Un vestito da bambino e un vestito e un maglione da bambino di cinque anni. Lavato, ripulito, ma ancora macchiato di sangue.
Sono gli oggetti personali che Immaculée Songa ha donato a “Stories of Survival and Remembrance - A call to action for genocide prevention”, attualmente in mostra presso la sede delle Nazioni Unite, insieme a un album fotografico, che ritrae le sue figlie, Raissa e Clarisse, che ridono e sorridente.
“Gli oggetti di questa mostra sono molto importanti per me, perché ci ricordano le vite, le esperienze delle nostre persone che se ne sono andate, che non ci sono più. Sta a noi parlarne e raccontare le loro storie, e come le loro vite sono state portate via.
Sei anni fa sono tornato in Ruanda per cercare i resti della mia famiglia. In una fossa comune ho riconosciuto gli abiti indossati dalle mie figlie nell’ultimo momento della loro vita. I vestiti erano attaccati ai loro corpi. Erano tutto ciò che mi restava dei miei figli. Quindi, li ho presi.
Ho esposto per la prima volta i vestiti delle mie figlie all’Illinois Holocaust Museum negli Stati Uniti, per raccontare la loro storia. Anche se sono stati lavati, puoi vedere le macchie di sangue e puoi immaginare come sono morti.
Non lasciare che le mie figlie siano dimenticate
Parliamo di milioni di ruandesi, tutsi uccisi durante il genocidio, e sembriamo dimenticare gli individui. Questa mostra è qui per ricordare la storia di ogni individuo.
Se potessi parlare alle mie figlie, direi loro che non le ho dimenticate, le amo molto e ho parlato molto di loro, perché hanno avuto una morte atroce che non meritavano.
Sono una madre che non è perita, una donna che piange molto. Mi dico che Dio mi ha salvata per un motivo, per darmi la forza di parlare delle mie figlie e per fare in modo che non vengano dimenticate.
I fatti non mentono
Abbiamo la responsabilità di dire al mondo che l’ingiustizia esiste, che le persone muoiono a causa dell’ingiustizia e che il genocidio in Ruanda è stato pianificato ed eseguito da persone molto intelligenti che hanno reclutato militanti e li hanno convinti a uccidere. La responsabilità di prevenire i genocidi spetta ai governi, a coloro che detengono posizioni di influenza e alle Nazioni Unite.
Da parte nostra, anche noi facciamo la nostra parte. Ad esempio, organizziamo commemorazioni e giornate educative per spiegare al pubblico cosa può succedere se le persone non stanno attente. Perché il genocidio può essere prevenuto.
Ci sono diverse fasi del genocidio e l’ultima fase è la negazione. Oggi, in tutto il mondo, la gente nega i genocidi. Hanno ricevuto piattaforme, scrivono libri e affermano che il genocidio non è avvenuto.
I fatti non mentono. Quindi, se le persone vedono i fatti, quando vedono i vestiti dei miei figli, non c’è errore. La gente ha detto che i bambini sono stati uccisi, e ora vedono che è vero.
Per garantire che il genocidio non si ripeta, dobbiamo coinvolgere tutti. Dobbiamo andare nelle scuole e insegnare la pace. Quando parlo con gli studenti, li vedo cambiare. Fa la differenza.
Prima del genocidio, il 95 per cento della popolazione non era istruito ed era molto facile convincerli a uccidere. Penso che, se le persone hanno accesso all’istruzione di cui hanno bisogno, sosterranno la pace”.
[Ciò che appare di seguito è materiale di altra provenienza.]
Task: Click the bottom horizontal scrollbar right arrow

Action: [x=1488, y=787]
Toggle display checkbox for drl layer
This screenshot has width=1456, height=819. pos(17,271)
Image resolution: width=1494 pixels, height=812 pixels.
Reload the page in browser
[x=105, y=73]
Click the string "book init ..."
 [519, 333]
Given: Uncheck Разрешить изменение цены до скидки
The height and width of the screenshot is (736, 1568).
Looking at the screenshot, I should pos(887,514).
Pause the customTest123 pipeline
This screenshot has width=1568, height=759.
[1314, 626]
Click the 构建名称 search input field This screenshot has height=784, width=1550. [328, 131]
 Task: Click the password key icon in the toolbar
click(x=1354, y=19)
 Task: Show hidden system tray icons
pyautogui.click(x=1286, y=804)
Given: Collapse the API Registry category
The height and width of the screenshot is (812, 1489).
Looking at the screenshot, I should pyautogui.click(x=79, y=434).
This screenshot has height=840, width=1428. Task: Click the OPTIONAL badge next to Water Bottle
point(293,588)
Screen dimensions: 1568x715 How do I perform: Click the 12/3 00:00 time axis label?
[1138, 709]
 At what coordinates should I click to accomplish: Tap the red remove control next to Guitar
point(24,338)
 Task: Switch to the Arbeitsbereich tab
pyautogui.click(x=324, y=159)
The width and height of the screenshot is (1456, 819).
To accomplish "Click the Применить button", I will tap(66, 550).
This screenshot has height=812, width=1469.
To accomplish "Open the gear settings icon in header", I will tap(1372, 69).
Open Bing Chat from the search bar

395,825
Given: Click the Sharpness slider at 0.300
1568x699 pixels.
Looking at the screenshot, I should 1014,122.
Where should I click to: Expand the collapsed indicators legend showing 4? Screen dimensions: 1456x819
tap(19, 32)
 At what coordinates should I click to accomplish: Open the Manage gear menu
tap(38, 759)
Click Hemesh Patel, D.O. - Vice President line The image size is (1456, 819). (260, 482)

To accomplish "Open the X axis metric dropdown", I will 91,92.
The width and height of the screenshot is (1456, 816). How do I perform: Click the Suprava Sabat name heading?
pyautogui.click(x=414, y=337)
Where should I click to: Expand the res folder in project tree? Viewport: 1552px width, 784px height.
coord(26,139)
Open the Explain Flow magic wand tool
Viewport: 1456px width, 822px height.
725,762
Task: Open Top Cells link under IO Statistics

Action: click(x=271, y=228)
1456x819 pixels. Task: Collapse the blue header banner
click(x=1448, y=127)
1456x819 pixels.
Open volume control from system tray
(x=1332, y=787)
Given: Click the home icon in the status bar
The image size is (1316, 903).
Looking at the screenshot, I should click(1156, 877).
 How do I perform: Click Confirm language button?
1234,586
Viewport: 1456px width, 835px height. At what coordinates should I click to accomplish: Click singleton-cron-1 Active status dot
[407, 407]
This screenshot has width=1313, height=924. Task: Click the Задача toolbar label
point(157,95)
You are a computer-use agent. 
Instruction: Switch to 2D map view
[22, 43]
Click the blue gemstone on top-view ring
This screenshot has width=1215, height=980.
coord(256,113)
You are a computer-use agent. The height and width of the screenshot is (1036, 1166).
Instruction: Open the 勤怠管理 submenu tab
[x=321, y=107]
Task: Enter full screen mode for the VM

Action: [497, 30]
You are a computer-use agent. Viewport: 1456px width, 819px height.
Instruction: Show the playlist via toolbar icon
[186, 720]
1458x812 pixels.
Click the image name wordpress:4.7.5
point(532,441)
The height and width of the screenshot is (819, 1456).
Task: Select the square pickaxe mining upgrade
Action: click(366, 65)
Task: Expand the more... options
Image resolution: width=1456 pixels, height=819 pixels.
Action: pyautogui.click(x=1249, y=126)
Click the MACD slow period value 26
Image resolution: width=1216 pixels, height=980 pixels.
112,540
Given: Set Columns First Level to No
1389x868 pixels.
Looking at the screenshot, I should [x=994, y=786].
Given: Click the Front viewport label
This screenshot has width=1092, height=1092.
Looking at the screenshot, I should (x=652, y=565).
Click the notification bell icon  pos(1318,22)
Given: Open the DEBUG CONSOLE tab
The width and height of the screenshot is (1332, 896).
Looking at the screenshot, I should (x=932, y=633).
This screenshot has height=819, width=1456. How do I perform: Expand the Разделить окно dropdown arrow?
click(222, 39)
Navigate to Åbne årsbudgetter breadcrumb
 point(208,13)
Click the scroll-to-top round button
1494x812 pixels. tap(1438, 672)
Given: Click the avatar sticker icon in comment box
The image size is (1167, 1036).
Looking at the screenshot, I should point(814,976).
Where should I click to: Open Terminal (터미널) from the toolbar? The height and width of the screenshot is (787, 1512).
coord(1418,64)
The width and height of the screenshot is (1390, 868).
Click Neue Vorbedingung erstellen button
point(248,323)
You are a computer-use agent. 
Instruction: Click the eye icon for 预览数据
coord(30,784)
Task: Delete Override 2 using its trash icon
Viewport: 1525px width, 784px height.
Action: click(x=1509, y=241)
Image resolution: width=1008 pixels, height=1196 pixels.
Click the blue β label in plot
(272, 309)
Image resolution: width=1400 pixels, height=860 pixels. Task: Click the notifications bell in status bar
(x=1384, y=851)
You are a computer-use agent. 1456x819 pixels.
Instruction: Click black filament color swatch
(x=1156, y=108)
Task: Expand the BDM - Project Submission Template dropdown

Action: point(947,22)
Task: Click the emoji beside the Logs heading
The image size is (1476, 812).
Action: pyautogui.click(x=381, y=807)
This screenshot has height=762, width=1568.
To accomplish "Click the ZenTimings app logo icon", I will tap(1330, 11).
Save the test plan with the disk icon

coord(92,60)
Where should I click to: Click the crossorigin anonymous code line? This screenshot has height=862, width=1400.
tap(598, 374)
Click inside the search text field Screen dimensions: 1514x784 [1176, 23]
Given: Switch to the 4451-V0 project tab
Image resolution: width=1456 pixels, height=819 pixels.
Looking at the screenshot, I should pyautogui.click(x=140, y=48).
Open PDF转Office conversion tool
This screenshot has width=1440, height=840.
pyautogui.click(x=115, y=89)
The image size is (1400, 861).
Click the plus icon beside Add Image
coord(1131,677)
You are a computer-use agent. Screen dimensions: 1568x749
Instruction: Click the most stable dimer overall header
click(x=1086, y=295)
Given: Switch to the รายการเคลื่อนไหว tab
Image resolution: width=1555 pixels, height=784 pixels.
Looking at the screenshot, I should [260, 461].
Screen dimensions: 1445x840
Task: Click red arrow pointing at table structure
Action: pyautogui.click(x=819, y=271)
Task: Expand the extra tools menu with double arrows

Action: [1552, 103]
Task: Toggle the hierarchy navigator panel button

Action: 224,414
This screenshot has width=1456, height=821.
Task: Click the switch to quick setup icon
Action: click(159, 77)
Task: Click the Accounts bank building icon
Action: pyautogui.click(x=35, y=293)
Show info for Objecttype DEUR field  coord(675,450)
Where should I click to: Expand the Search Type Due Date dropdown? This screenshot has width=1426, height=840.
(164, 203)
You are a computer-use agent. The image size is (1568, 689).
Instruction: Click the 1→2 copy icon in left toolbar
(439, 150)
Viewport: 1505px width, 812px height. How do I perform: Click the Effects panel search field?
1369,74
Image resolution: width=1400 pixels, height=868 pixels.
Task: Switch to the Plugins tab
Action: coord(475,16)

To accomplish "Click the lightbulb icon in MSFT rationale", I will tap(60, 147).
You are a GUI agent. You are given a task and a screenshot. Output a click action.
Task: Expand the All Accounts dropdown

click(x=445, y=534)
“Storie di sopravvivenza e memoria – A Call to Action for Genocide Prevention”, è in mostra presso la sede delle Nazioni Unite fino al 15 giugno.
Gli oggetti in mostra – vestiti, giocattoli, fotografie, lettere, ricette e altri oggetti apparentemente ordinari – sono sopravvissuti all’Olocausto, al genocidio e ad altri atroci crimini in Cambogia, Srebrenica (Bosnia Erzegovina) e Ruanda.
La mostra si svolge durante l’anno del 75° anniversario dell’adozione del dichiarazione Universale dei Diritti Umani e la Convenzione sulla prevenzione e repressione del crimine di genocidio.
È stato inaugurato pochi giorni prima della celebrazione della Giornata internazionale di riflessione sul genocidio del 1994 contro i tutsi in Ruanda, nella sala dell’Assemblea generale delle Nazioni Unite, venerdì 14 aprile.